┏━━

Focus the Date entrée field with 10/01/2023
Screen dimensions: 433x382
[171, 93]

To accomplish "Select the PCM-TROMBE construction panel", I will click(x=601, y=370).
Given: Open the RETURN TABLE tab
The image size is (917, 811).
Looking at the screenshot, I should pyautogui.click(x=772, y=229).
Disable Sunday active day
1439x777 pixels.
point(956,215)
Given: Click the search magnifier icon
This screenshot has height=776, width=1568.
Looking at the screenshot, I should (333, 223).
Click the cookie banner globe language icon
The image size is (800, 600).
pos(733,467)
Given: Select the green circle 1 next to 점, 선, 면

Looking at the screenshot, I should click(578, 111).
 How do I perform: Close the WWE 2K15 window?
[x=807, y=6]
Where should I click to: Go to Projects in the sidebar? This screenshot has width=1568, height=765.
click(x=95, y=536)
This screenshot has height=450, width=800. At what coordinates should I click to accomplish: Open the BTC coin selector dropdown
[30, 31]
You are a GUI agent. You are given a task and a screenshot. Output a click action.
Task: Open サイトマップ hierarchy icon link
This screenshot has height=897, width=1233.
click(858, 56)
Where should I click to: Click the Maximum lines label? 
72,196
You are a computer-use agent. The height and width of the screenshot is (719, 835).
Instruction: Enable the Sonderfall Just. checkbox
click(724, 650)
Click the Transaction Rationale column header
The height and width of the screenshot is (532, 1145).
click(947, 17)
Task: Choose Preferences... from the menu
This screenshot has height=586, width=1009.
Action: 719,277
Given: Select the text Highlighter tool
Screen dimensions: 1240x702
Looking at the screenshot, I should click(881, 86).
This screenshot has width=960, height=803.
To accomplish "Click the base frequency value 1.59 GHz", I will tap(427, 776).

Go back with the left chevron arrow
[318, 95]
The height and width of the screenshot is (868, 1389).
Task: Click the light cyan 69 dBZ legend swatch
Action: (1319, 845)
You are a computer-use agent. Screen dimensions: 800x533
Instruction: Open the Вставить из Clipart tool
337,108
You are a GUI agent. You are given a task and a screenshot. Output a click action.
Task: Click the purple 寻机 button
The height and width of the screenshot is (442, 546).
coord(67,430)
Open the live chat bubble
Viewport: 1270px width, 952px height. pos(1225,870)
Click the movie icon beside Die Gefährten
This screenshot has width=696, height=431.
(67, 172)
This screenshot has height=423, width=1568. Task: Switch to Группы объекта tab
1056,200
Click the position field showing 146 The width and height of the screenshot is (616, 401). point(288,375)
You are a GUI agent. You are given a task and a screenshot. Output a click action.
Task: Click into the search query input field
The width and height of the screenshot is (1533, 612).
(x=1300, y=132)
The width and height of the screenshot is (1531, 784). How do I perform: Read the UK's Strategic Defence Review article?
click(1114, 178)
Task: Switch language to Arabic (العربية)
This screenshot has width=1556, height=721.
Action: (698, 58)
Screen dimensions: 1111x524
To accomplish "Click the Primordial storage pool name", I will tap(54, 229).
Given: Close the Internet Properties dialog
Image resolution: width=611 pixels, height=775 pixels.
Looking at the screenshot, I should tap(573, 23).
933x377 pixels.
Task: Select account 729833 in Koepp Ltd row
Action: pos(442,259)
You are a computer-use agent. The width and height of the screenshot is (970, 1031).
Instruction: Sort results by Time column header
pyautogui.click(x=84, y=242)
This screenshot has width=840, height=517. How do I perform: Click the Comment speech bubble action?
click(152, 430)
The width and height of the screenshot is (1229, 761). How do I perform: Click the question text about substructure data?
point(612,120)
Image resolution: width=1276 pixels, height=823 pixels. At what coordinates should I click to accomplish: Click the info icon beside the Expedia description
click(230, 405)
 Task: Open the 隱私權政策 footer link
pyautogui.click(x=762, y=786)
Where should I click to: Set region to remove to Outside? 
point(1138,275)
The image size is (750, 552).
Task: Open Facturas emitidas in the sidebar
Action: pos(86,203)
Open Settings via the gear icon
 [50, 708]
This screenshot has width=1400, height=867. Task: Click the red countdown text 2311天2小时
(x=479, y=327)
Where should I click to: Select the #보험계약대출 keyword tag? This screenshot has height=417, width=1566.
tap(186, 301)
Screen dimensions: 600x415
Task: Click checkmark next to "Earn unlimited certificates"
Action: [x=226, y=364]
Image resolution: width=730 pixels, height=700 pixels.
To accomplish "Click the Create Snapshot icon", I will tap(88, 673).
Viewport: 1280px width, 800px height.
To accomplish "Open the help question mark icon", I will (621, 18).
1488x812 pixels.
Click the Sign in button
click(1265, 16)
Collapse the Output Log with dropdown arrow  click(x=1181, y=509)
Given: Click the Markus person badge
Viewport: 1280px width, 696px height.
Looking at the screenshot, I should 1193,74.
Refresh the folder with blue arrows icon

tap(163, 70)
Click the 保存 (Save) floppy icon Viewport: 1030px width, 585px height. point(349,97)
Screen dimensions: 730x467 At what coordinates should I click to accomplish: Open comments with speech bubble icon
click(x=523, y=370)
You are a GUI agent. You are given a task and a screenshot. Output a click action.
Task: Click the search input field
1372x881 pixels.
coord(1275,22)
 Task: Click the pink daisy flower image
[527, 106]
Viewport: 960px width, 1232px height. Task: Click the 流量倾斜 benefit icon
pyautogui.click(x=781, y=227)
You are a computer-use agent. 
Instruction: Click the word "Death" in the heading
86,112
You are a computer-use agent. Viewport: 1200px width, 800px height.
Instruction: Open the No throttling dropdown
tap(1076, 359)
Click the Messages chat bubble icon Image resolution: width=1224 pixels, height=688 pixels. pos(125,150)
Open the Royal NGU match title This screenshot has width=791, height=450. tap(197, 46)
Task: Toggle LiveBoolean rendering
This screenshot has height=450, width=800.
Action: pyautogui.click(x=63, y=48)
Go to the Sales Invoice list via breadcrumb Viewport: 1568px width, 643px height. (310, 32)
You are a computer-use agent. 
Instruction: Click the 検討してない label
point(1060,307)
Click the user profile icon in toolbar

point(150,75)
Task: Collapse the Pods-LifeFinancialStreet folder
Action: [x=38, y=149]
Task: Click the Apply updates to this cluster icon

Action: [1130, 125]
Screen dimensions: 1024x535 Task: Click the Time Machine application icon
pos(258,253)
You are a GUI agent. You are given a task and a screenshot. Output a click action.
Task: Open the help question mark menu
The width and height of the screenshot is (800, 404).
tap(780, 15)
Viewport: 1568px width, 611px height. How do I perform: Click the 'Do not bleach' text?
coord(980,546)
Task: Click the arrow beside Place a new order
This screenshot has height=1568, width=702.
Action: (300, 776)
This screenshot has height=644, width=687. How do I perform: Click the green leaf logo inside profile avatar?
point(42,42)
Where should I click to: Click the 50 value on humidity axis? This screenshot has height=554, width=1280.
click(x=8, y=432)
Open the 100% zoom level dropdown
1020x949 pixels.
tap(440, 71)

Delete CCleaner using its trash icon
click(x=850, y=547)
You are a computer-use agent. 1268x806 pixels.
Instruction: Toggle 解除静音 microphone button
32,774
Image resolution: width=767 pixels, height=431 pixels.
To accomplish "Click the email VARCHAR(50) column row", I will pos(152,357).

┗━━

WORK INSTRUCTION >>
In the listing above, locate the line containing "Instruction: Open the Вставить" and the line containing "Click the movie icon beside Die Gefährten". Extract those two lines and every line between them, exactly as written, and only those.

ANSWER TO THIS PROBLEM >>
Instruction: Open the Вставить из Clipart tool
337,108
You are a GUI agent. You are given a task and a screenshot. Output a click action.
Task: Click the purple 寻机 button
The height and width of the screenshot is (442, 546).
coord(67,430)
Open the live chat bubble
Viewport: 1270px width, 952px height. pos(1225,870)
Click the movie icon beside Die Gefährten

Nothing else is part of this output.